Dr Paul Edwards
Cancers are caused by the alteration of genes, but we don’t yet know many of the genes involved, because we do not yet have detailed knowledge of how genes are altered in more than a handful of cases.
One of the most important ways in which genes are altered in cancer is by rearrangements of large segments of DNA, i.e. chromosome translocations, duplications, deletions and inversions. Until recently, very little accurate information about these rearrangements was available for common epithelial cancers such as breast cancer, indeed, textbooks and reviews generally gave the impression that breast cancers, for example, didn’t have important chromosome translocations.
In the last few years it has become clear that breast, prostate and other cancers have many chromosome rearrangements and in particular fusion genes—genes formed by fusion of two genes, like the BCR-ABL fusion of chronic myeloid leukaemia. These are powerful mutations and can be important diagnostic markers and targets for therapy. We recently estimated from recent transcriptome data that an average breast cancer expresses 10 fusion genes (Edwards & Howarth. Breast Cancer Research 2012;14, 303). Our ignorance of these events was due to the technical difficulties of analysing chromosomes in solid cancers (reviewed in Edwards, 2010).
In the last three or four years we and others have developed technology that allows us to comprehensively analyse DNA rearrangements in breast and other cancers. A good starting point is the multicolour fluorescent ‘SKY’ images like the one shown here, which outline the major chromosome translocations in a tumour (see our catalogue at http://www.path.cam.ac.uk/~pawefish). We have used two approaches to map the boundaries of the chromosome segments seen in these images. We first used ‘array painting’, in which individual chromosomes are separated in a cell sorter and then analyzed by hybridization to DNA microarrays (Howarth et al, 2008). Recently we have moved to ‘paired end read’ methods, which exploit the new massively-parallel DNA sequencing methods (Edwards, 2010). This strategy identifies rearrangements essentially by finding the junctions between rearranged bits of DNA.
We and others have analysed several breast cancers and over the next few years we can expect whole genomes of breast cancers and a range of other cancers to be sequenced. Already many new fusion genes have been found, and work is just beginning to determine their significance - some will merely be accidental consequences of genome rearrangement, others, like those in prostate cancer, may be central to cancer development and provide targets for therapy.
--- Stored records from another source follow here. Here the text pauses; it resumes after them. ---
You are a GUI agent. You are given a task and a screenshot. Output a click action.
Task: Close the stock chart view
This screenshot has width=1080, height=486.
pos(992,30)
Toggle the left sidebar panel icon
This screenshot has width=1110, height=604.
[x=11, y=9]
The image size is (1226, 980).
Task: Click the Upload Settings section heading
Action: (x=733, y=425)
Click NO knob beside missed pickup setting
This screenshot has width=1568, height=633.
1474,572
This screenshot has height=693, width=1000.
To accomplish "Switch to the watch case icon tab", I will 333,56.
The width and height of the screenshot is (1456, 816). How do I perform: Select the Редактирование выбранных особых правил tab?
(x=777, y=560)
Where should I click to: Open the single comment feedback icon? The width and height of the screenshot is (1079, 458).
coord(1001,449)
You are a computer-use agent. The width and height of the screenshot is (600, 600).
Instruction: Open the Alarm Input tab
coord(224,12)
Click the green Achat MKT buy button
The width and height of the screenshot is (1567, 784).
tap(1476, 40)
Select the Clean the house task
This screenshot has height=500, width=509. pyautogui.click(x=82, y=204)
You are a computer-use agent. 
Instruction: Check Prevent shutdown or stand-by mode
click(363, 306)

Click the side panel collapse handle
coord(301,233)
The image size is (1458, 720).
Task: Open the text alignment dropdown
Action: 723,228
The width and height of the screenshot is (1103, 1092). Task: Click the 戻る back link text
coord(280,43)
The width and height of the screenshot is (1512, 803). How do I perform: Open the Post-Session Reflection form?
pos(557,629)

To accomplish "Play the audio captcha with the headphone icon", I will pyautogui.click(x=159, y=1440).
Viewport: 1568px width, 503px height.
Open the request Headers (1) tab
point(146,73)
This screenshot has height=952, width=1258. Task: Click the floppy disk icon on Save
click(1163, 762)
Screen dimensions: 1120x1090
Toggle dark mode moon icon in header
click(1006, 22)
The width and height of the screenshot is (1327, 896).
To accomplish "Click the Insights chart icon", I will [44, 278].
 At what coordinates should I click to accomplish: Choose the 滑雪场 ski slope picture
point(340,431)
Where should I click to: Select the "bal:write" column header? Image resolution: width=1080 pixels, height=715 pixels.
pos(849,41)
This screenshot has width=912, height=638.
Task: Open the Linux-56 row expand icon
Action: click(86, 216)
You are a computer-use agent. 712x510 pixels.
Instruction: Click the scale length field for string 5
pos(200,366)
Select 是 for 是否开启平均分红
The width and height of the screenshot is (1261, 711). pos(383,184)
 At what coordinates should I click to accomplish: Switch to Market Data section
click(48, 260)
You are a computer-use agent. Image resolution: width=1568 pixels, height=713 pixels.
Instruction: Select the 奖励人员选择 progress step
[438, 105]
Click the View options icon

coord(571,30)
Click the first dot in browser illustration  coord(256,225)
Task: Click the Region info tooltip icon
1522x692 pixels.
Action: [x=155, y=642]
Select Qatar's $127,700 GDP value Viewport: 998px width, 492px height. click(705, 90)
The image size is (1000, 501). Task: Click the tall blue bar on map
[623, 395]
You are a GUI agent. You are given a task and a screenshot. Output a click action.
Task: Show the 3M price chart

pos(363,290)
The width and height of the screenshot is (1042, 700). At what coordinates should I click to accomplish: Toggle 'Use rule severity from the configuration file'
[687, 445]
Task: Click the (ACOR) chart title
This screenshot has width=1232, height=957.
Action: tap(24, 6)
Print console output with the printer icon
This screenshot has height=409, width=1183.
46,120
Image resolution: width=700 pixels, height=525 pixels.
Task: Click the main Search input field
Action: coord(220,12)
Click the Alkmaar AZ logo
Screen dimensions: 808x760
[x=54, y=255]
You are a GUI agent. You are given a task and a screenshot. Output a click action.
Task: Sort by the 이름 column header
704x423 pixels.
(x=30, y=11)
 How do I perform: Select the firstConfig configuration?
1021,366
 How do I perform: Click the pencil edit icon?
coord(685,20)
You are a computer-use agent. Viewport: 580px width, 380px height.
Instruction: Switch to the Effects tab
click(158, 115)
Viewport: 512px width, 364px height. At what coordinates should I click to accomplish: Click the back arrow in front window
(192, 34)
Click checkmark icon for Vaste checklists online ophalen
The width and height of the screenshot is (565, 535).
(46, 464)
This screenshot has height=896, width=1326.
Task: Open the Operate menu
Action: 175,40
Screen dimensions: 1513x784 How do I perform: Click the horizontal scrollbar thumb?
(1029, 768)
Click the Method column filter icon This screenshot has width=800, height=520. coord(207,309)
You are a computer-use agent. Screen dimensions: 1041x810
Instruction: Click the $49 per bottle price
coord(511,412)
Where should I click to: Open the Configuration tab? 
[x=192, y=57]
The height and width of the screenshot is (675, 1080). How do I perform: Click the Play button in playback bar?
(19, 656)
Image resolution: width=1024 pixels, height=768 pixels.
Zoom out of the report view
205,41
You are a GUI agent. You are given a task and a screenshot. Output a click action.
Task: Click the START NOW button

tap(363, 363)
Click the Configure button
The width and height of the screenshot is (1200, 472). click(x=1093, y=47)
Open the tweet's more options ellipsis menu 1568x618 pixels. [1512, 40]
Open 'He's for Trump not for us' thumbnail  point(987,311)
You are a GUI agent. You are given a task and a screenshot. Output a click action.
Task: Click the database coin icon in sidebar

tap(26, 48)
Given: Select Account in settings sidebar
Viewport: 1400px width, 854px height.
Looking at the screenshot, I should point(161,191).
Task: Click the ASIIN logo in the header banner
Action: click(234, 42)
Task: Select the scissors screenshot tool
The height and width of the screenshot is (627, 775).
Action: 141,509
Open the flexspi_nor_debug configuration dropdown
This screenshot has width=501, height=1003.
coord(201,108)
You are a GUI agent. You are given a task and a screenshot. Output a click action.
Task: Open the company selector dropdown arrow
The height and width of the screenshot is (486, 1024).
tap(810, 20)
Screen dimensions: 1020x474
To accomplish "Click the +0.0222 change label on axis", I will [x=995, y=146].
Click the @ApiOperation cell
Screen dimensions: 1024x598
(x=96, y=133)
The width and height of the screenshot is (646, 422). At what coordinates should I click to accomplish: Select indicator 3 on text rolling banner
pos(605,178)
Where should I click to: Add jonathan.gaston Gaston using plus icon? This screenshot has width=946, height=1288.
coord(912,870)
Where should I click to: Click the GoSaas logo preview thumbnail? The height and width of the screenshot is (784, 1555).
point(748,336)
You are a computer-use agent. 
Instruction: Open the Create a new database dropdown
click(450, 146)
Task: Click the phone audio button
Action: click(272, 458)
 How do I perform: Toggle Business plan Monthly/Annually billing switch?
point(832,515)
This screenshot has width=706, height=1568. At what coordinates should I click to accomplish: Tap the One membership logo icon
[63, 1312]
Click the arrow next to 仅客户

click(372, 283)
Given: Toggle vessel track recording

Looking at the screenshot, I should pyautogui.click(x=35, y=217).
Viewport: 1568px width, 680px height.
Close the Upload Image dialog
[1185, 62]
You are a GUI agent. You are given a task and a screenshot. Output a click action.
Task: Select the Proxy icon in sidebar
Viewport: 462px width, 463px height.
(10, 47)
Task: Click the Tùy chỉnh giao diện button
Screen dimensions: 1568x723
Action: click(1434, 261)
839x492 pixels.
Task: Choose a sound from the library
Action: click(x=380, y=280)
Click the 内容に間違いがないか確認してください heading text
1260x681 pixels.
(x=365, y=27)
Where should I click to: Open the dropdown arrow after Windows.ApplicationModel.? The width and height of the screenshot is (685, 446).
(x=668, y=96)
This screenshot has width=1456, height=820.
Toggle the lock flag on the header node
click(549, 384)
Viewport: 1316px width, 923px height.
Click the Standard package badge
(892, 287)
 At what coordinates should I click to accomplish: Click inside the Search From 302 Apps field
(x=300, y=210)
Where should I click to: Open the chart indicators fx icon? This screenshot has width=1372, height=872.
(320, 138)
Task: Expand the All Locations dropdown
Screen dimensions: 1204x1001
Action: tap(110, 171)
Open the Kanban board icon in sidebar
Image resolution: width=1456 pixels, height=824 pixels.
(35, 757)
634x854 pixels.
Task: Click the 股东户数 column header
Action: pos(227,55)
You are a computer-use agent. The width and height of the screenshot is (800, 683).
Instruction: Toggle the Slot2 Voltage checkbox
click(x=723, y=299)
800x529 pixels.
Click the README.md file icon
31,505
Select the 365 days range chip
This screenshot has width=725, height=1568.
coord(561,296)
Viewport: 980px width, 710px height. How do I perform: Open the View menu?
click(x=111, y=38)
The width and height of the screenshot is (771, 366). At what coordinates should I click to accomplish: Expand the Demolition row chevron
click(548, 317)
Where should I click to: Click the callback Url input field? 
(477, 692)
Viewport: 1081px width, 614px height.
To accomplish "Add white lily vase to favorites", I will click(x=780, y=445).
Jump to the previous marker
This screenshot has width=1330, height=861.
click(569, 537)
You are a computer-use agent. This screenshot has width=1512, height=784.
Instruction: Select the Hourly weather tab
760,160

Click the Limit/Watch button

While characterizing fusion genes we found that reciprocal translocations often have tens of kilobases of common sequence duplicated onto both product chromosomes, leading us to propose that chromosome translocations are formed at replication bubbles (Howarth et al, 2011).
We are also studying the gene NRG1, which we have proposed to be major tumour suppressor gene on the short arm of chromosome 8, which could account for the loss of this region in many human cancers (Chua et al, 2009). NRG1 encodes ligands for the ErbB/EGFreceptor/ HER–2 family of receptors, and can drive both division and death of cells, depending on conditions.
In addition to work on breast, we are now involved in the CRUK ICGC project to sequence 500 oesophageal adenocarcinomas in a consortium with colleagues Fitzgerald and Tavaré (Dept Oncology).